FERRUM
deep learning framework written entirely in Rust. It provides a PyTorch-like API for building and training neural networks.
Install / Use
/learn @pratikacharya1234/FERRUMREADME
What is FERRUM?
FERRUM (Latin for "iron", Fe) is a fully functional deep learning framework written entirely in Rust. It provides a PyTorch-like API for building and training neural networks.
Working Features
| Feature | Status | Verified | |---------|--------|----------| | N-dimensional tensors | Complete | Yes | | Automatic differentiation | Complete | Yes | | Neural networks (Linear, ReLU, etc.) | Complete | Yes | | Backpropagation training | Complete | XOR 100% accuracy | | SGD and Adam optimizers | Complete | Yes | | Learning rate schedulers | Complete | 8 schedulers | | Embedding layer (NLP) | Complete | Yes | | PyTorch-style DataLoader | Complete | Yes | | Save/load models | Complete | Yes | | Unit tests | 154 passing | Yes |
Current Limitations
| Feature | Status | Notes | |---------|--------|-------| | Real CUDA GPU | Simulated | Kernel stubs, no actual CUDA | | Conv2d layers | Planned | v1.1 | | LSTM/GRU layers | Planned | v1.1 | | Transformers | Planned | v1.2 | | BLAS optimization | Not yet | Uses naive matmul | | Distributed training | Simulated | Infrastructure exists |
Best Use Cases
- Learning Rust + ML
- Small neural networks (MLPs, classifiers)
- Research prototypes
- Embedded/Edge ML (no Python dependency)
Quick Start
Installation
[dependencies]
ferrum = { git = "https://github.com/pratikacharya1234/FERRUM" }
Or build from source:
git clone https://github.com/pratikacharya1234/FERRUM.git
cd FERRUM
cargo build --release
cargo test
XOR Training Example
use ferrum::prelude::*;
fn main() -> Result<()> {
// XOR dataset
let inputs = Tensor::from_slice(&[0., 0., 0., 1., 1., 0., 1., 1.], [4, 2], Device::Cpu);
let targets = Tensor::from_slice(&[0., 1., 1., 0.], [4, 1], Device::Cpu);
// Build model: 2 -> 8 -> 1
let model = Sequential::new()
.add(Linear::new(2, 8))
.add(Tanh::new())
.add(Linear::new(8, 1))
.add(Sigmoid::new());
// Train
let optimizer = SGD::new(model.parameters(), SGDConfig { lr: 1.0, ..Default::default() });
for epoch in 0..2000 {
let output = model.forward(&inputs)?;
let loss = bce_loss(&output, &targets)?;
backward(&loss)?;
optimizer.step()?;
optimizer.zero_grad();
}
// Test - achieves 100% accuracy
let predictions = model.forward(&inputs)?;
println!("Predictions: {:?}", predictions);
Ok(())
}
Run the example:
cargo run --example train_xor
# Output: Accuracy: 4/4 (100.0%)
Crate Structure
ferrum/
ferrum-core Tensor, DType, Device, Shape, Storage
ferrum-autograd Automatic differentiation, backward pass
ferrum-ops Tensor operations (add, matmul, etc.)

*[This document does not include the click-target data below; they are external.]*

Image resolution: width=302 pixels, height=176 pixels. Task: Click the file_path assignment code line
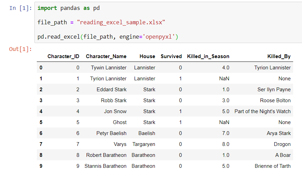(101, 23)
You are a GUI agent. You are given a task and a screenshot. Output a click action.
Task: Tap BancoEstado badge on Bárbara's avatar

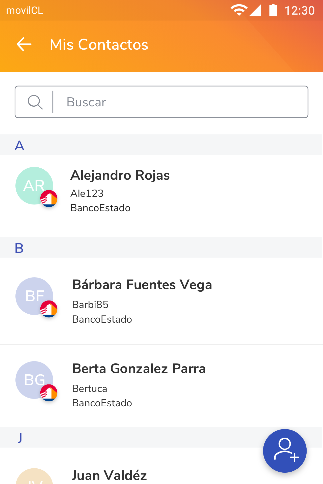(x=49, y=309)
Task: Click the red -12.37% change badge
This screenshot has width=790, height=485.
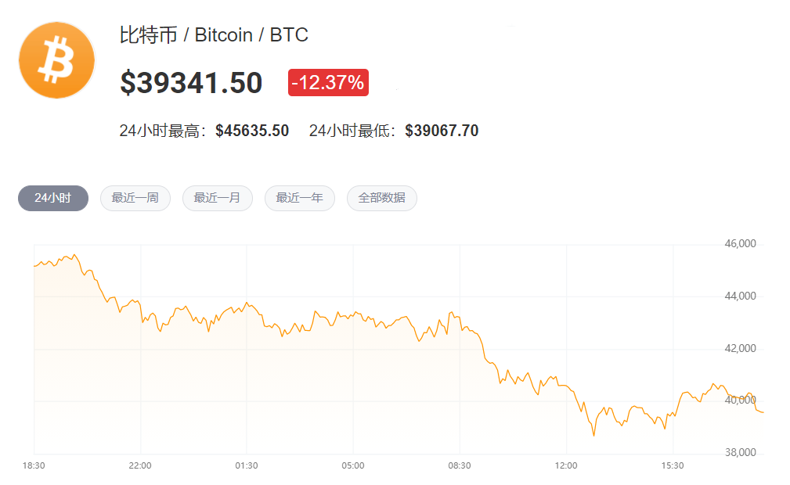Action: (x=328, y=82)
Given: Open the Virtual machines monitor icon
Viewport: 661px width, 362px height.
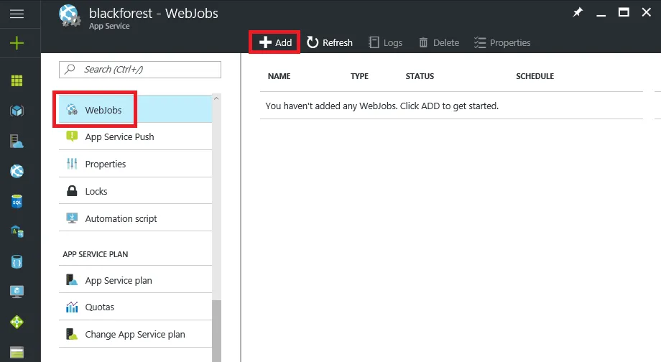Looking at the screenshot, I should (17, 292).
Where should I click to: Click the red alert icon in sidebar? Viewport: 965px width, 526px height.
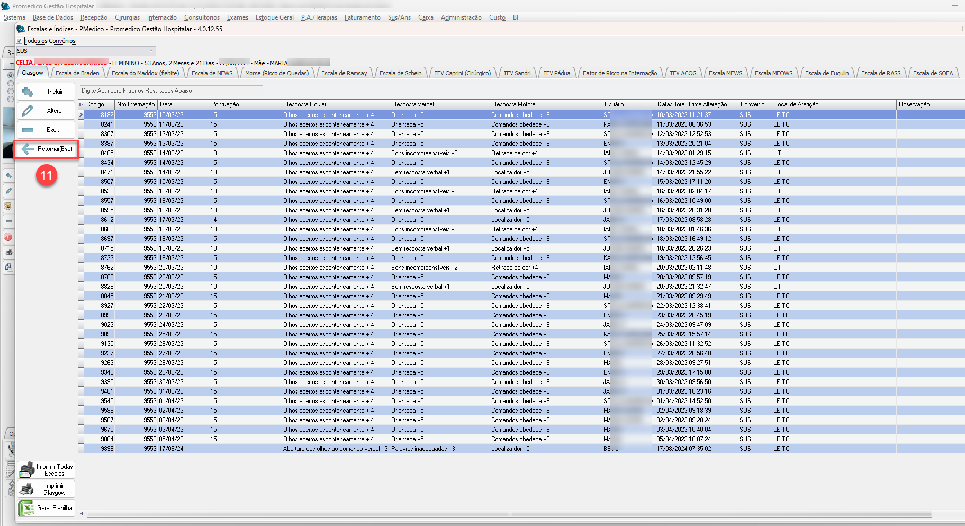click(9, 237)
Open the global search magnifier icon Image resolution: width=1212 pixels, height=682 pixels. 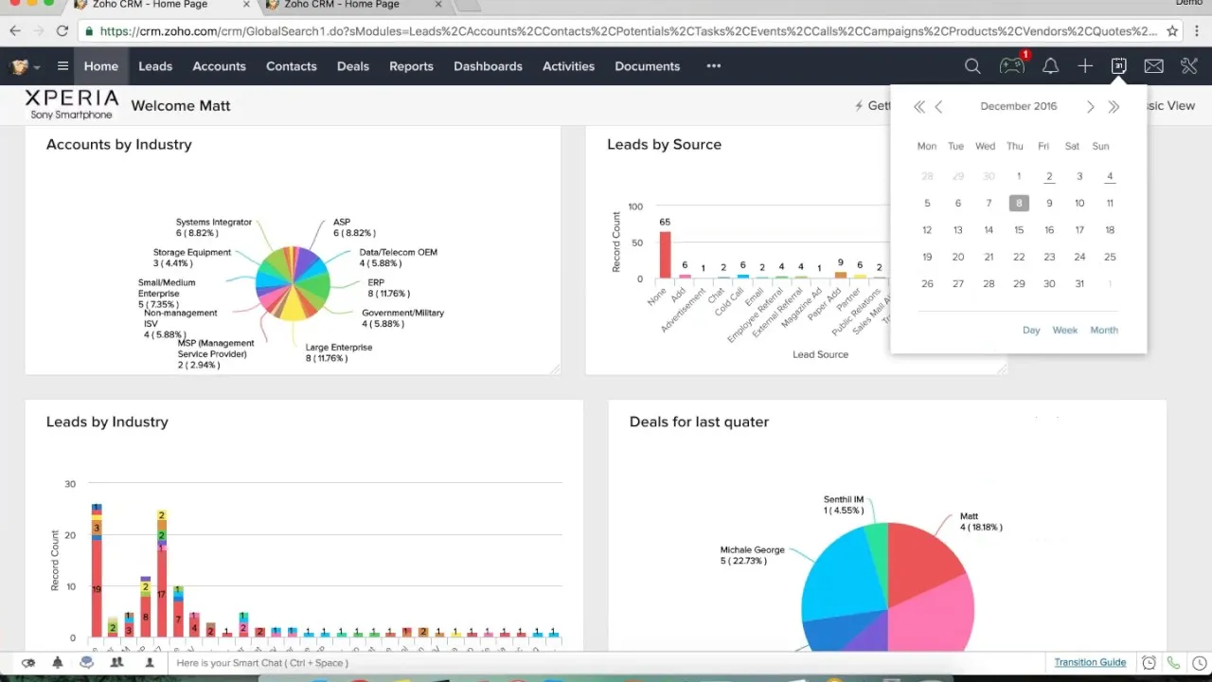972,66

ferrum-nn Neural network layers
ferrum-optim Optimizers (SGD, Adam)
ferrum-data DataLoader, Dataset, Samplers
ferrum-distributed Distributed training (DDP)
ferrum-cuda GPU support (simulated)
ferrum-serialize Save/load models
ferrum-examples Working examples
ferrum Main facade crate
Neural Network Layers
use ferrum::prelude::*;
let model = Sequential::new()
.add(Linear::new(784, 256))
.add(ReLU::new())
.add(LayerNorm::new(vec![256]))
.add(Linear::new(256, 10))
.add(Softmax::new(-1));
let output = model.forward(&input)?;
Available Layers
| Layer | Description | |-------|-------------| | Linear | Fully connected | | ReLU, Sigmoid, Tanh | Basic activations | | GELU, SiLU, LeakyReLU, ELU | Advanced activations | | Softmax, LogSoftmax | Probability outputs | | LayerNorm, BatchNorm1d | Normalization | | Dropout | Regularization | | Sequential | Layer container |
Data Loading
use ferrum::prelude::*;
let dataset = TensorDataset::new(train_inputs, train_targets);
let loader = DataLoader::new(dataset)
.batch_size(32)
.shuffle(true)
.num_workers(4);
for batch in &loader {
let (inputs, targets) = batch;
// training code
}
Optimizers
// SGD with momentum
let optimizer = SGD::new(params, SGDConfig {
lr: 0.01,
momentum: 0.9,
weight_decay: 1e-4,
..Default::default()
});
// Adam
let optimizer = Adam::new(params, AdamConfig {
lr: 0.001,
betas: (0.9, 0.999),
eps: 1e-8,
weight_decay: 0.0,
});
// Training step
optimizer.zero_grad();
let loss = compute_loss()?;
backward(&loss)?;
optimizer.step()?;
Loss Functions
| Function | Use Case | |----------|----------| | mse_loss | Regression | | bce_loss | Binary classification | | cross_entropy_loss | Multi-class classification | | nll_loss | With log_softmax output | | l1_loss | Robust regression | | smooth_l1_loss | Object detection |
Running Tests
cargo test --workspace # All 154 tests
cargo test -p ferrum-autograd # Specific crate
cargo test -- --nocapture # With output
Roadmap
v1.1 (Planned)
- Conv2d, MaxPool2d layers
- BLAS integration (OpenBLAS)
v1.2 (Planned)
- LSTM, GRU layers
- Real CUDA support
v1.3 (Planned)
- Transformer layers
- Attention mechanisms
Contributing
Contributions welcome. See CONTRIBUTING.md.
Priority areas:
- Convolutional layers
- BLAS integration
- Real CUDA kernels
- More examples
License
Apache 2.0
Acknowledgments
Inspired by PyTorch, tch-rs, and candle.
FERRUM is a real, working framework suitable for learning, prototypes, and small projects. For production ML at scale, consider PyTorch, TensorFlow, or JAX.